Si Nicolas Sarkozy mais aussi David Cameron et Hilary Clinton – respectivement à l’époque président français, Premier ministre britannique et secrétaire d’Etat des Etats-Unis – ont pu s’offrir, en 2011, en plein Printemps arabe, des séjours en Libye avec en prime des bains de foule fortement médiatisés dans une mise en scène grotesque, c’est parce qu’ils étaient sous l’entière protection de groupes terroristes qui assuraient leur sécurité.
C’est ce que vient de révéler le journal britannique The Telegraph, citant un certain Ismail Kamouka, employé à l’ambassade de Libye – connu pour son appartenance au Groupe islamique combattant libyen (GICL) dirigé par Abdelhakim Belhadj – qui a fait partie de l’équipe chargée de la protection des dirigeants occidentaux Sarkozy, Cameron et Mme Clinton au cours de leurs visites en Libye en 2011.
L’organisation de ces visites, surtout dans leur aspect sécuritaire, a exigé, de toute évidence, une collaboration étroite entre les services de renseignement français, britanniques et américains et le GICL, classé groupe terroriste mais dont les membres étaient «dignes de confiance» puisque chargés de la protection de Sarkozy, Cameron et Mme Clinton. Le scandale vient du fait que ce GICL, interdit au Royaume-Uni en 2005, est impliqué dans l’attentat-suicide revendiqué par Daech, commis le 22 mai 2017 à Manchester, à la sortie d’un concert de la chanteuse pop Ariana Grande, qui avait fait 22 morts, dont des enfants, et 116 blessés.
La presse londonienne a rappelé qu’en 2007, trois hommes, qui avaient plaidé coupable de soutien logistique et financier au GICL, avaient été condamnés par un juge britannique à des peines allant de 22 mois à 45 mois d’emprisonnement. A l’époque, les perquisitions effectuées dans les domiciles de ces trois mis en cause ont établi qu’ils étaient en liaison avec un groupe terroriste opérant en Algérie. Parmi eux, il y avait Ismail Kamouka qui a écopé de la peine la plus lourde : trois ans et neuf mois d’emprisonnement.
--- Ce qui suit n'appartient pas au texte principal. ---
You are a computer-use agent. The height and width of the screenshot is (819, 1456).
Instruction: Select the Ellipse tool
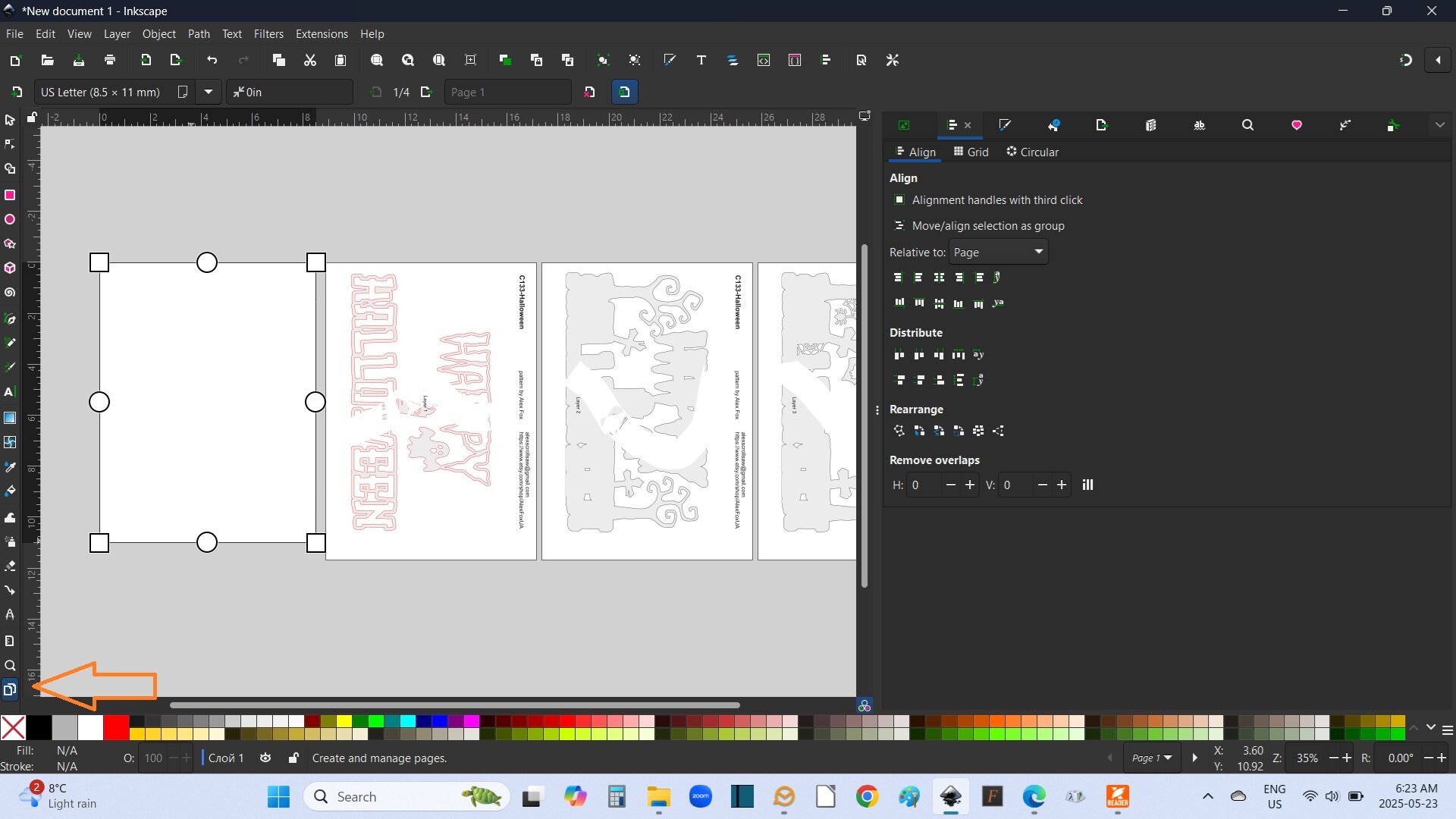(x=10, y=219)
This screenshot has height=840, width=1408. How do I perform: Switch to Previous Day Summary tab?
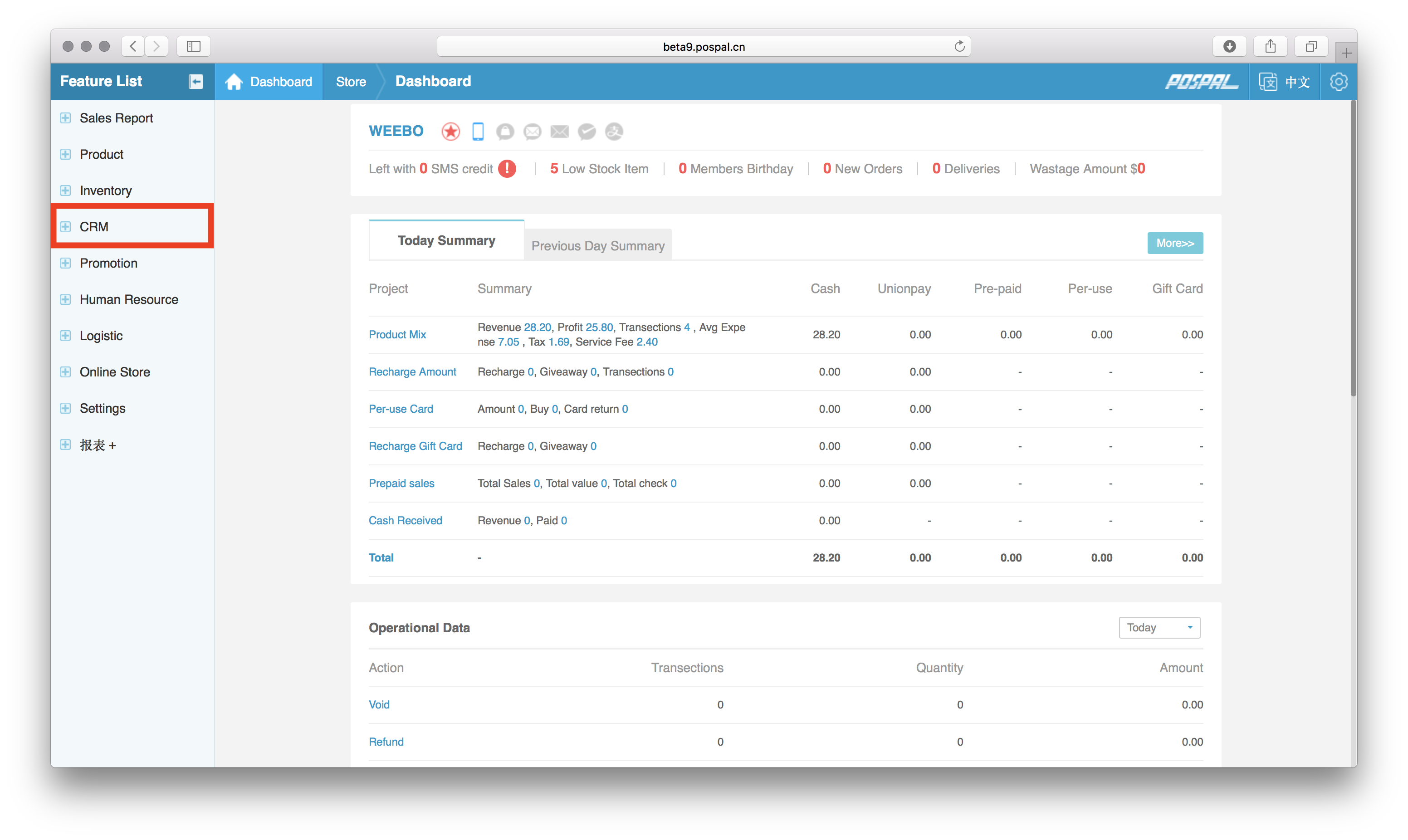tap(597, 246)
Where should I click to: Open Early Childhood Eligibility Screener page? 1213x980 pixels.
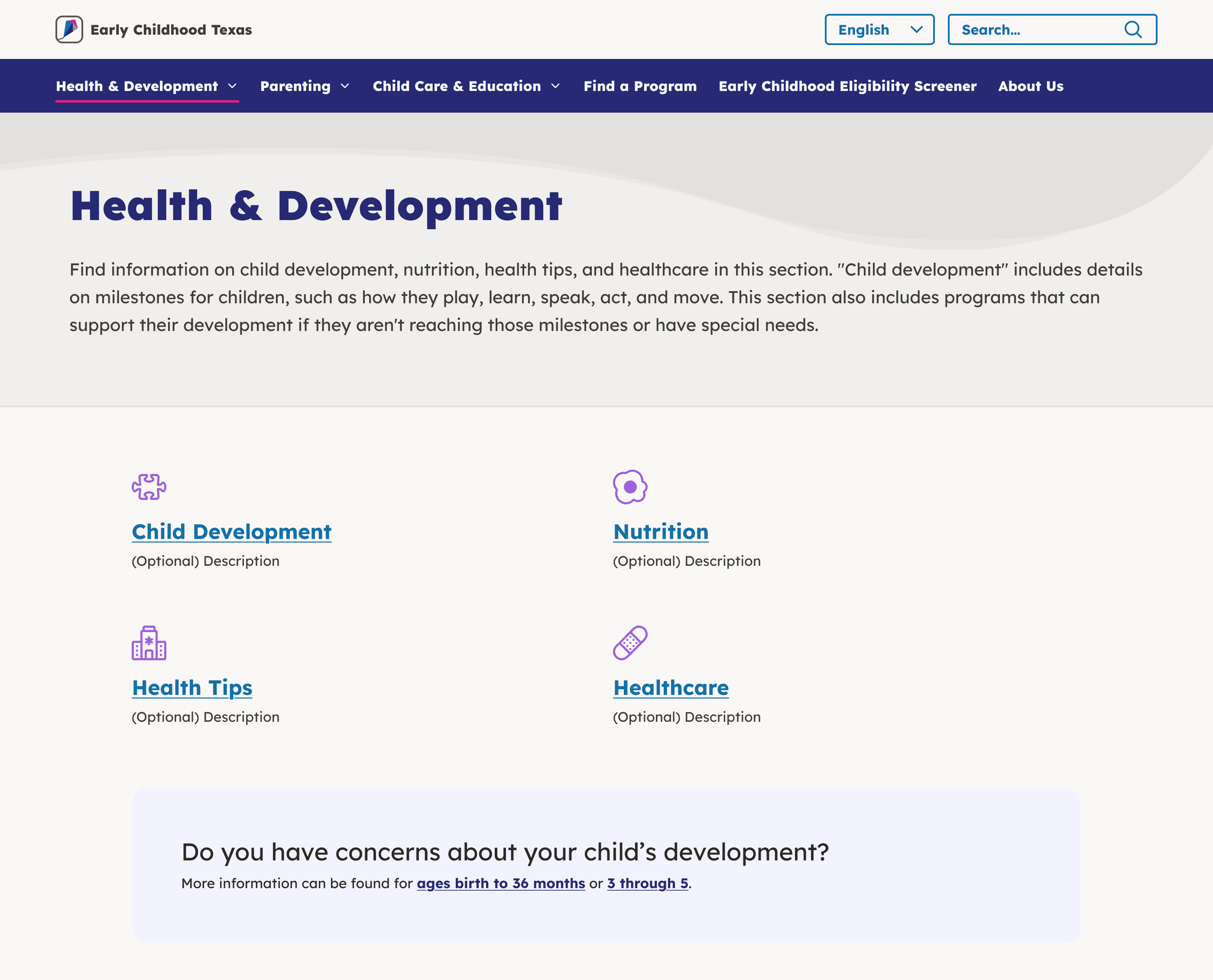coord(847,86)
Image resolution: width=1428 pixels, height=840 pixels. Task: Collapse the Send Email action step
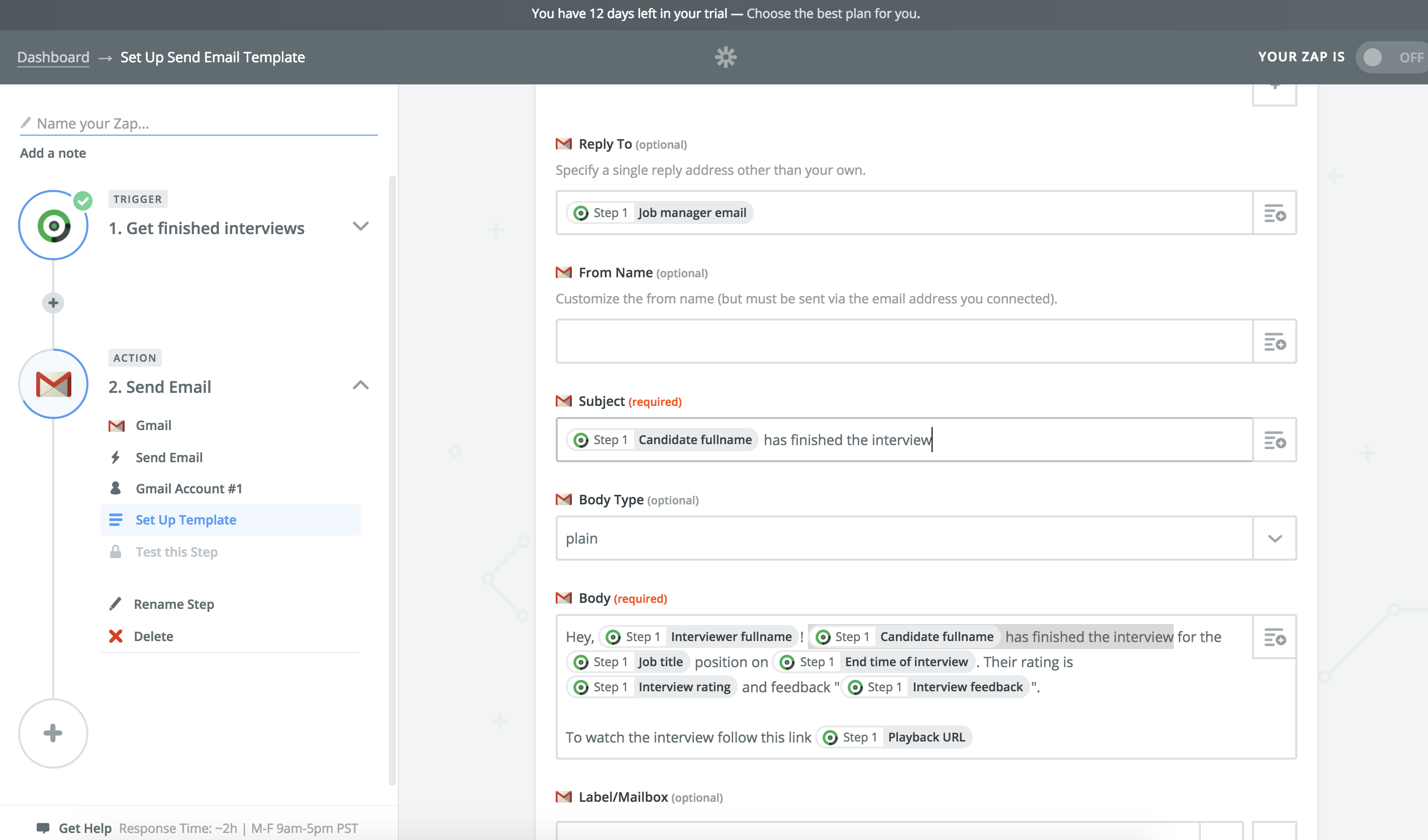tap(360, 386)
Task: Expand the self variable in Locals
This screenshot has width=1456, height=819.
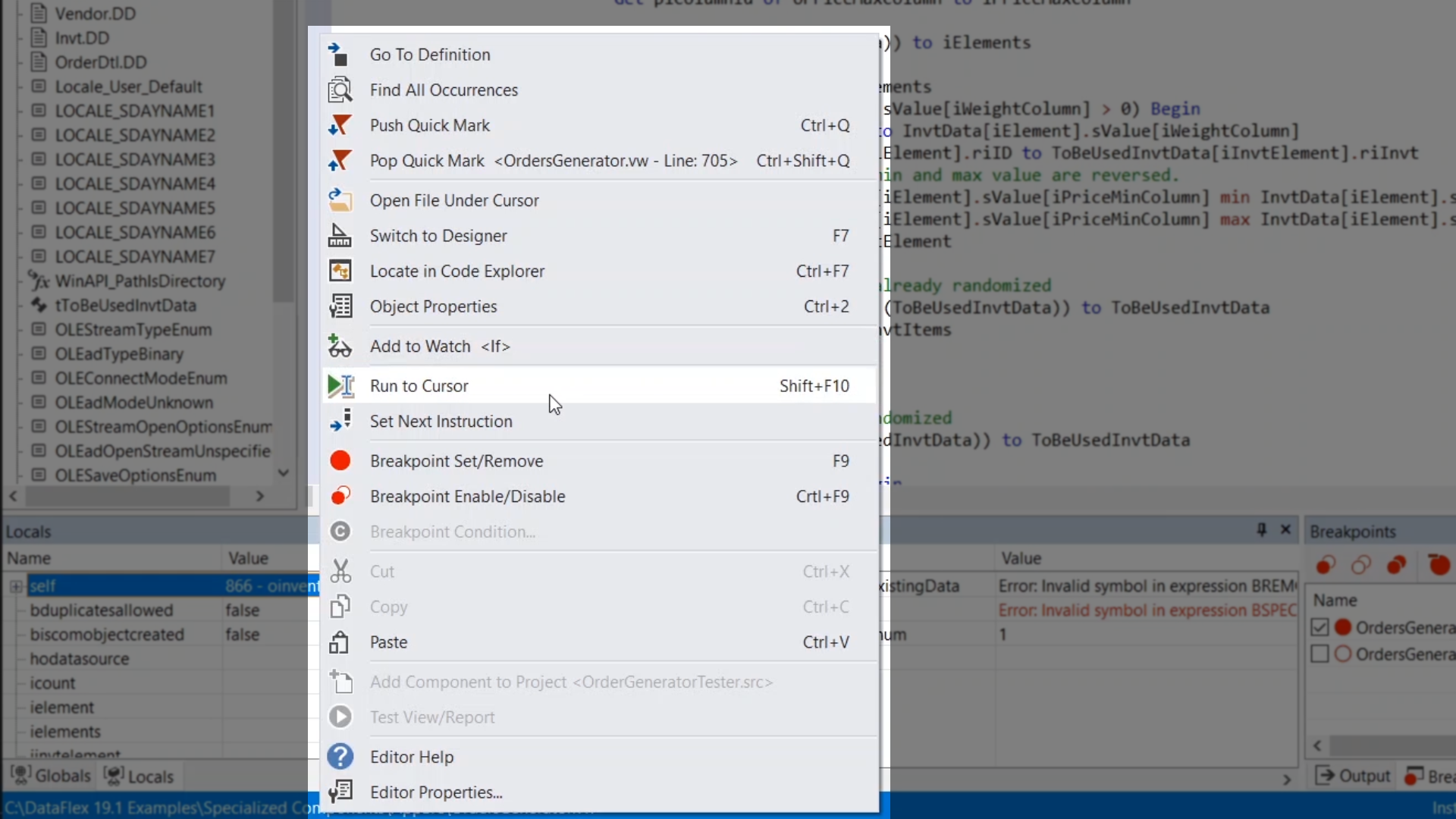Action: pyautogui.click(x=15, y=586)
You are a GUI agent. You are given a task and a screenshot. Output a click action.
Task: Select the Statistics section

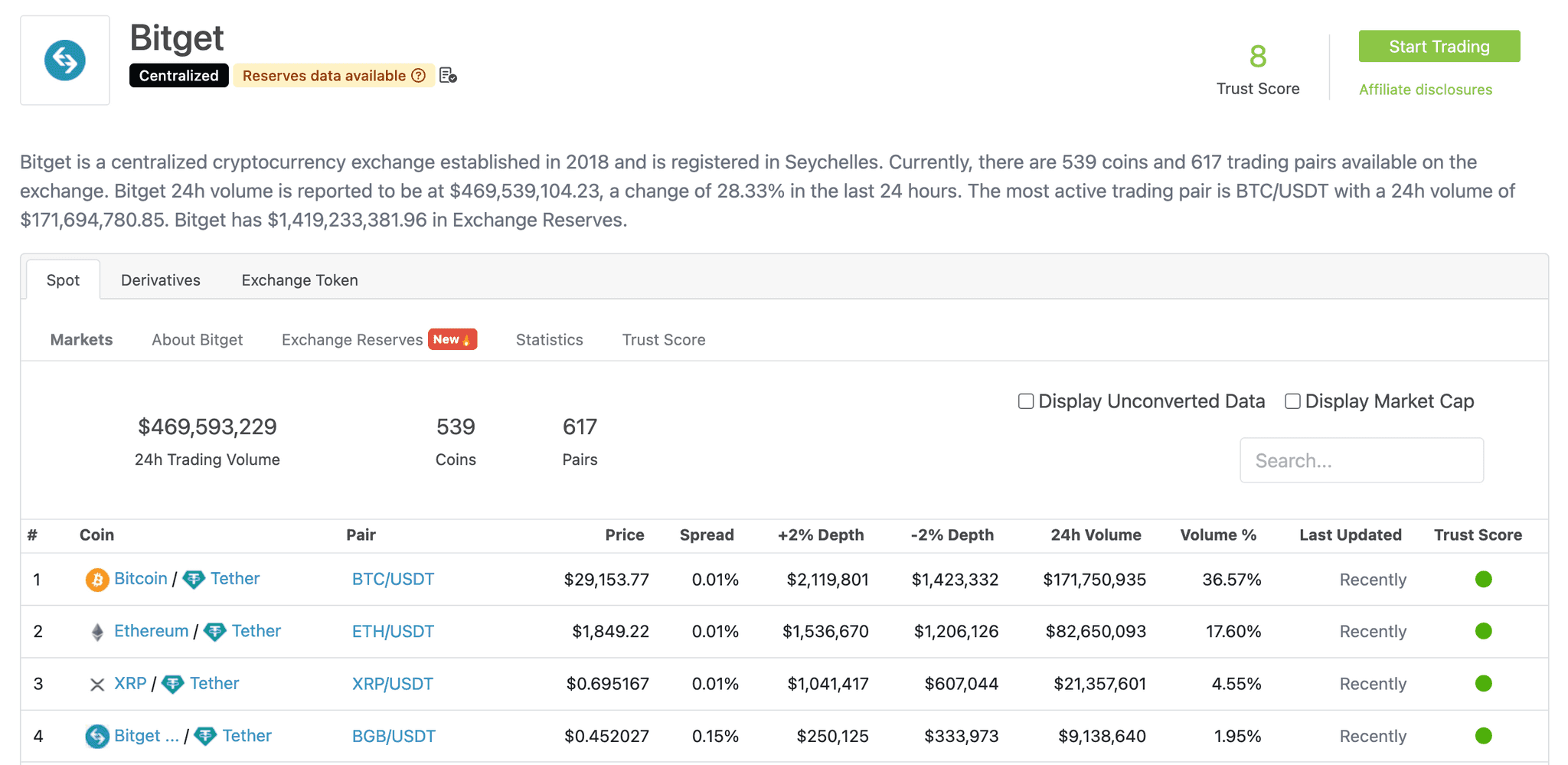pyautogui.click(x=549, y=339)
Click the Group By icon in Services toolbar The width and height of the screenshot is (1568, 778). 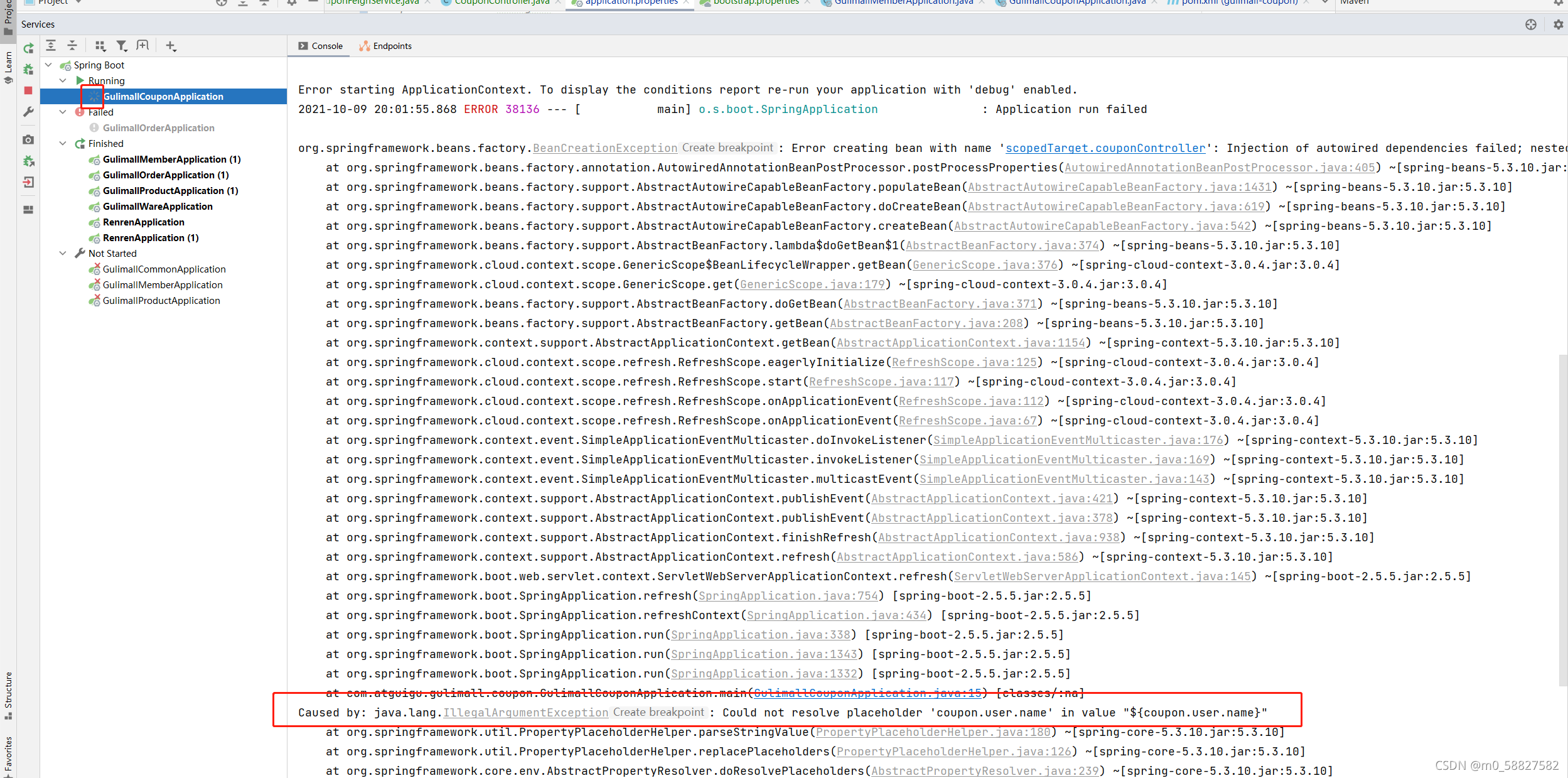point(100,45)
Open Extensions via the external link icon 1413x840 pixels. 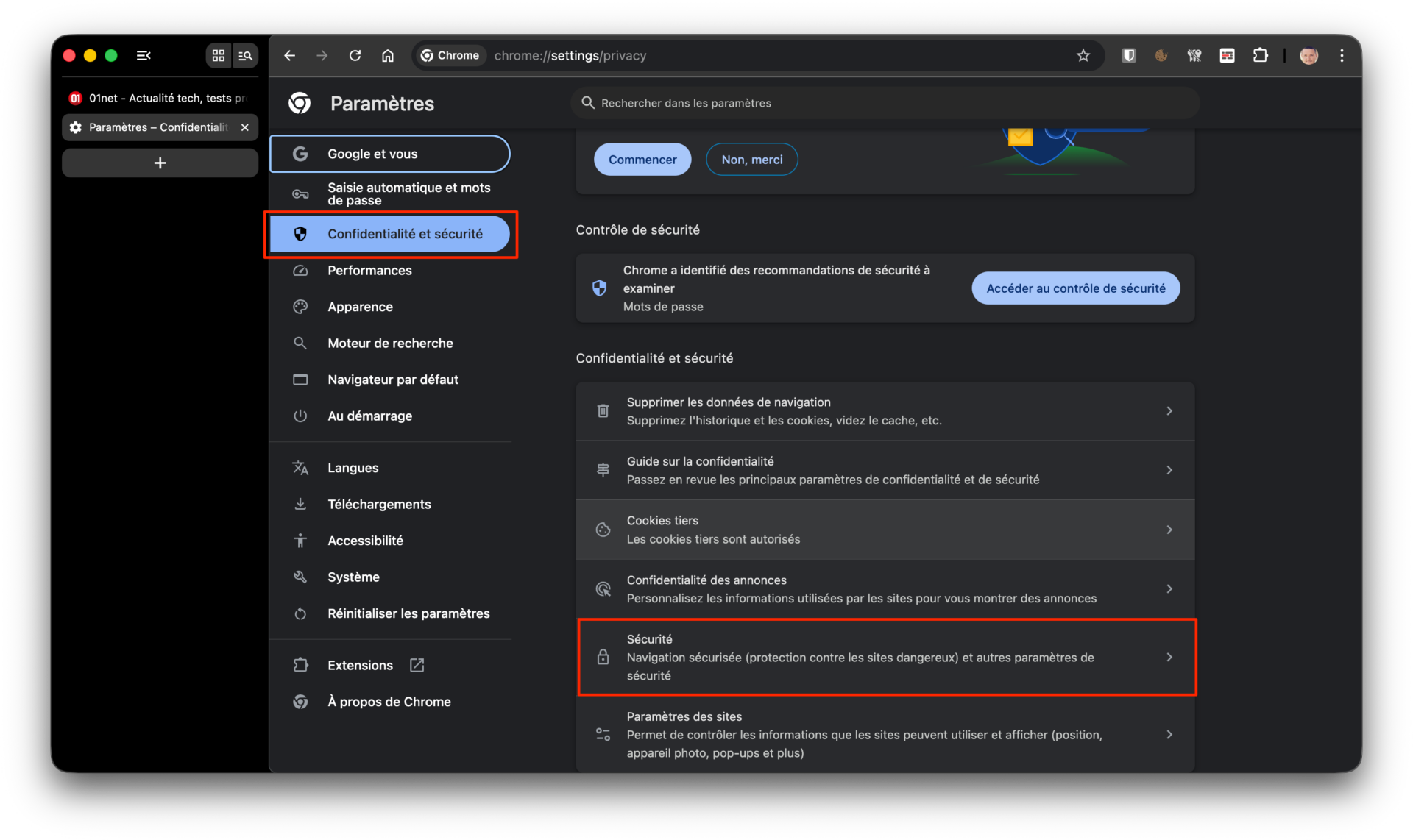coord(416,665)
Et c’est ce terroriste qui a fait partie de la garde rapprochée de Sarkozy, Cameron et Mme Clinton lors de leurs visites en Libye en 2011, au moment où l’Otan préparait l’assassinat de Mouammar Kadhafi.
L’itinéraire d’Ismail Kamouka, retracé par la presse britannique, ressemble à celui de tous les terroristes que les services de renseignement occidentaux ont récupérés et enrôlés pour être manipulés et lancés dans des actions de déstabilisation de leurs pays d’origine. Ismail Kamouka, islamiste opposant à Mouammar Kadhafi, a adhéré au GICL puis est parti en Afghanistan, à la fin des années 1980, où il a reçu une formation militaire avant de s’exiler en Grande-Bretagne, en 1994, avec le statut de réfugié politique ; il a ensuite obtenu la nationalité britannique. En 2011, il est retourné en Libye avec Abdelhakim Belhadj et d’autres «exilés libyens», terroristes notoires, pour faire la guerre à Mouammar Kadhafi, puis devenir responsables du service chargé de la sécurité des représentations diplomatiques à Tripoli et des visites de diplomates occidentaux en Libye.
Ismail Kamouka – terroriste notoire de l’avis de la presse britannique –, qui n’a jamais caché ses liens avec l’organisation des Frères musulmans soutenue par Qatar, se retrouve depuis 2014 en poste diplomatique à Londres. On comprend le choc provoqué dans l’opinion publique britannique quand elle a appris que ceux qui ont commis l’odieux attentat de Manchester – et qui se préparent sans aucun doute à frapper à nouveau de paisibles gens, dont des enfants, sans que personne ne puisse savoir où et quand – ont été d’«honorables correspondants» de leurs propres services de renseignement.